Additionally, while rotational force variations between the crank shaft and alternator can be absorbed by the combined effect of the elastic member and viscous fluid, the belt with this system is subject to being resonated in response to variations in tension thereon, whereby noise may be emitted. This may also have an adverse influence on the durability of the belt.
Another known pulley structure is shown in Japanese Patent Publication No. 3357391. The pulley structure therein is provided only with an elastic member between two relatively rotatable members. The elastic member is a coil spring with a spiral portion at one end, a securing end portion bent to be offset in a radial direction at the other end, and a middle spiral portion therebetween.

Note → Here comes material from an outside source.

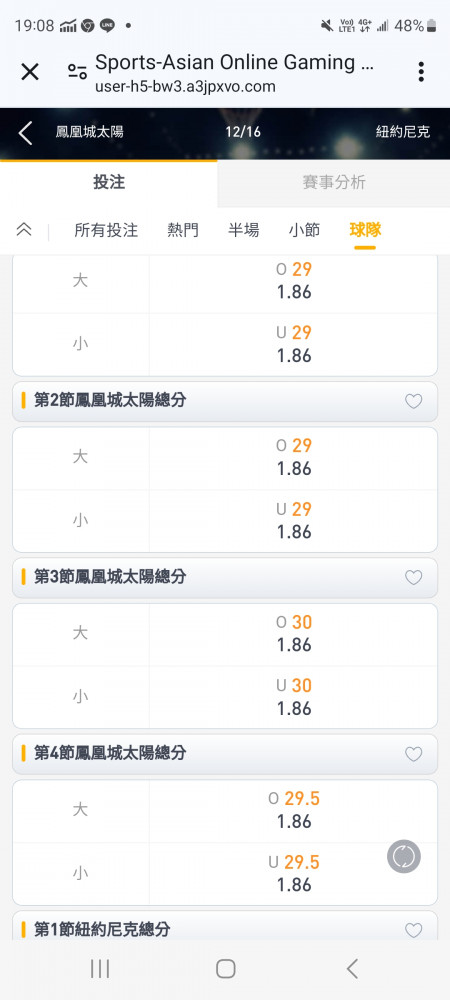
Task: Go back using the match header arrow
Action: [25, 133]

The one end portion is provided with an inner diameter capable of being frictionally engaged with a cylindrical surface of one of the rotating members. The other end portion is fit in a groove with a circular arcuate shape in the other rotating member and is secured to the other rotating member by an end portion that is offset in a radial direction.
The rotating members are engaged to be rotated together so long as there is positive torque imparted by movement of an associated belt. The middle spiral portion enables one rotating member to rotate elastically instantaneously in a reverse direction relative to the other rotating member.

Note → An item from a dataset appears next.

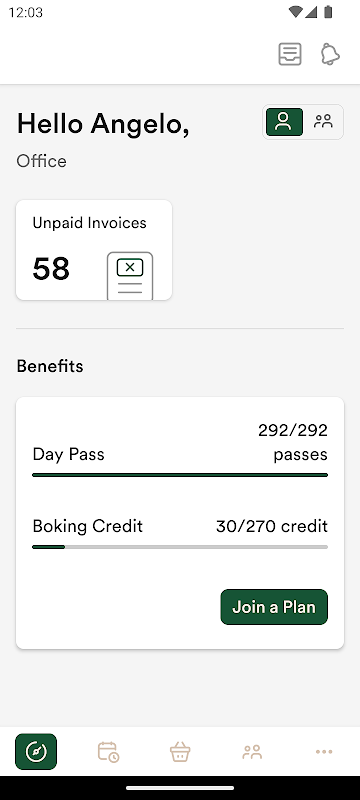The height and width of the screenshot is (800, 360).
Task: Tap the Day Pass label
Action: click(x=68, y=454)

Further, in the event that the rotational speed of the crank shaft is reduced to a degree sufficient that a predetermined negative torque is applied between the two rotating members, the spiral portion at the one end, frictionally engaged with a surface of the associated rotating member, experiences a slipping/detaching action resulting from rotating the other rotating member at a speed exceeding the rotational speed of the one rotating member.
A large relative angular displacement between the first rotating members is made possible by the coil spring and therefore a variation in the tension on the belt can be reduced. This in turn reduces noise by reason of belt slippage and improves the durability of the belt. Further, by combining a coupling/detaching mechanism with a one way clutch feature, manufacturing costs may be controlled. The problem of belt resonance, and noise generation and belt deterioration associated therewith, are not as prevalent with this structure as with the previously described prior art structure. In this structure, relative displacement between the rotating members may have an adequate angular range.
However, while the one end portion of the coil spring is contained in the arcuate groove in its associated rotating member, it is locked thereto through the bent end portion. Relative rotational movement of the members resulting from variation in rotational speeds may cause a stress concentration at the bent spring end. There is thus a concern of subjecting the locked, bent end portion of the coil spring to fatigue rupture after repeated stresses generated each time speed variations are encountered.
It is also known to drive an alternator pulley through a belt on a serpentine drive mechanism on an automobile, as shown in Japanese Patent Publication No. 3268007. The alternator has a hub structure rotated together with an armature assembly and an alternating current generator pulley attached to the hub structure. A coil spring is interposed between the hub structure and the alternating current generator pulley and secured by fixing ends thereof to each of the hub structure and alternating current generator pulley. The belt transmits a driving rotational movement through the alternator current generator pulley. The hub structure can be elastically rotated to move relative to the alternating current generator pulley in a reverse direction. The end portions of the coil spring are bent to be offset in a radial direction, with the end portions retained in receptacles provided in the hub structure and the alternating current generator pulley.
Stress concentration at the end portions of the coil fixed to the hub structure and/or the alternating current generator pulley may lead to destruction of the coil spring in a relatively short time period.